# Aim
Swap "icon" for "symbol" in the lines starting at the one containing "1568x517 pixels." and ending at the one containing "Open the Estrategias", and leave everything else unchanged. Return only those lines.
--------------------
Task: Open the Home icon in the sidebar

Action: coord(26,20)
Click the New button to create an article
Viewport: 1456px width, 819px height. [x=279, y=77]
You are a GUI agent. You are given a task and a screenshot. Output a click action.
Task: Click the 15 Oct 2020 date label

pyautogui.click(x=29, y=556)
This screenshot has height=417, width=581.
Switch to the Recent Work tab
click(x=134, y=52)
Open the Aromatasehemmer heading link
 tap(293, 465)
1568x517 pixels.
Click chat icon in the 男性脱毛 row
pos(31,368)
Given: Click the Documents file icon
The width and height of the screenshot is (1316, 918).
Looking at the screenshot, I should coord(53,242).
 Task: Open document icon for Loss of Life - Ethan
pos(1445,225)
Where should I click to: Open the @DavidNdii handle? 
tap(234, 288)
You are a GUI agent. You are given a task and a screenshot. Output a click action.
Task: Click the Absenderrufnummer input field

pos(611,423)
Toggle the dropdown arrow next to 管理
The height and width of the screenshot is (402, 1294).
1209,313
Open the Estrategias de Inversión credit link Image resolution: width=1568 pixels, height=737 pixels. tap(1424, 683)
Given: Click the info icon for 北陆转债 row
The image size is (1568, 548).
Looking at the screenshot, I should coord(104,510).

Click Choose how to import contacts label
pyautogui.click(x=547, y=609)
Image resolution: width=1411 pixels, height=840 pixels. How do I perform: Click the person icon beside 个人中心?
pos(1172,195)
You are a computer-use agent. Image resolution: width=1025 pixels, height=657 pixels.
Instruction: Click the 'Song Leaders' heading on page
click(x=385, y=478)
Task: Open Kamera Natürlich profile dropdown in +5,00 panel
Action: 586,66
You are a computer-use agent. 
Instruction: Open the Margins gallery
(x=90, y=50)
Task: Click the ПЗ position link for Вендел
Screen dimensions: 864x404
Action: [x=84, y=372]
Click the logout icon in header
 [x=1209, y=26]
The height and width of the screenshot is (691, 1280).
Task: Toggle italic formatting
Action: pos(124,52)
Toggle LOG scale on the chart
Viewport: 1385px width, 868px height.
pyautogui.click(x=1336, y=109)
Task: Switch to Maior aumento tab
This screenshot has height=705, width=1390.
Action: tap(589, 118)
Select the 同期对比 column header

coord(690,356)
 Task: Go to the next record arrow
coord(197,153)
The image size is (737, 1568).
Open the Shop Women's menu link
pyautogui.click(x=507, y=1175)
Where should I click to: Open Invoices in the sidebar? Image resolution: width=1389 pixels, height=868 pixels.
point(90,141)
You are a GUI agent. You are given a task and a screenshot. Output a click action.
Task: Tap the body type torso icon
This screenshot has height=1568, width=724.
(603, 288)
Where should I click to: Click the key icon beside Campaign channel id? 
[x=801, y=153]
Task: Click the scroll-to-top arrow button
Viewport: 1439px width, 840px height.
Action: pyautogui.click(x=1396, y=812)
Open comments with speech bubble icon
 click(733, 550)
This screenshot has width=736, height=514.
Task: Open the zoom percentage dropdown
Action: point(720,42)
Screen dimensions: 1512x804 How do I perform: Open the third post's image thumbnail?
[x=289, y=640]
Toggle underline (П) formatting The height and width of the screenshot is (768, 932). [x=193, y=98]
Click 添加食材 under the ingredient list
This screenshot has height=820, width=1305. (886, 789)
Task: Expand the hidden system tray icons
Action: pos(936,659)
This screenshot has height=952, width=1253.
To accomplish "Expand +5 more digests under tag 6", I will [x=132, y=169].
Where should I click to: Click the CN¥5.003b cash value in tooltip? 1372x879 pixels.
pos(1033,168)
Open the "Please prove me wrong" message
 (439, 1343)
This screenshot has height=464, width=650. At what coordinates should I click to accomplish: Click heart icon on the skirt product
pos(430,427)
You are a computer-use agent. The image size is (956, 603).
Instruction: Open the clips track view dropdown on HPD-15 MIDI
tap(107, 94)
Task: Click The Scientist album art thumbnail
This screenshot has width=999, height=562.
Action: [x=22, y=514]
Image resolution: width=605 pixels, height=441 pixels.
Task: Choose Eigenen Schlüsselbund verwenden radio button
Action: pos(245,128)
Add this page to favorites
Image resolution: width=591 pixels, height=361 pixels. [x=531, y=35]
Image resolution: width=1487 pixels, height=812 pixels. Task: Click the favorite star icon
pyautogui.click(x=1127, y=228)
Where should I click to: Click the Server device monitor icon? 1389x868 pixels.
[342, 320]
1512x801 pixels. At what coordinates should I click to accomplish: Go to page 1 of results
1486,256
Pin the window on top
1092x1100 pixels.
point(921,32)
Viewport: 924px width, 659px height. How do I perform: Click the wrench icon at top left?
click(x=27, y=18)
--------------------
# Answer for this exercise
1568x517 pixels.
Click chat symbol in the 男性脱毛 row
pos(31,368)
Given: Click the Documents file symbol
The width and height of the screenshot is (1316, 918).
Looking at the screenshot, I should coord(53,242).
 Task: Open document symbol for Loss of Life - Ethan
pos(1445,225)
Where should I click to: Open the @DavidNdii handle? 
tap(234, 288)
You are a GUI agent. You are given a task and a screenshot. Output a click action.
Task: Click the Absenderrufnummer input field

pos(611,423)
Toggle the dropdown arrow next to 管理
The height and width of the screenshot is (402, 1294).
1209,313
Open the Estrategias de Inversión credit link Image resolution: width=1568 pixels, height=737 pixels. tap(1424, 683)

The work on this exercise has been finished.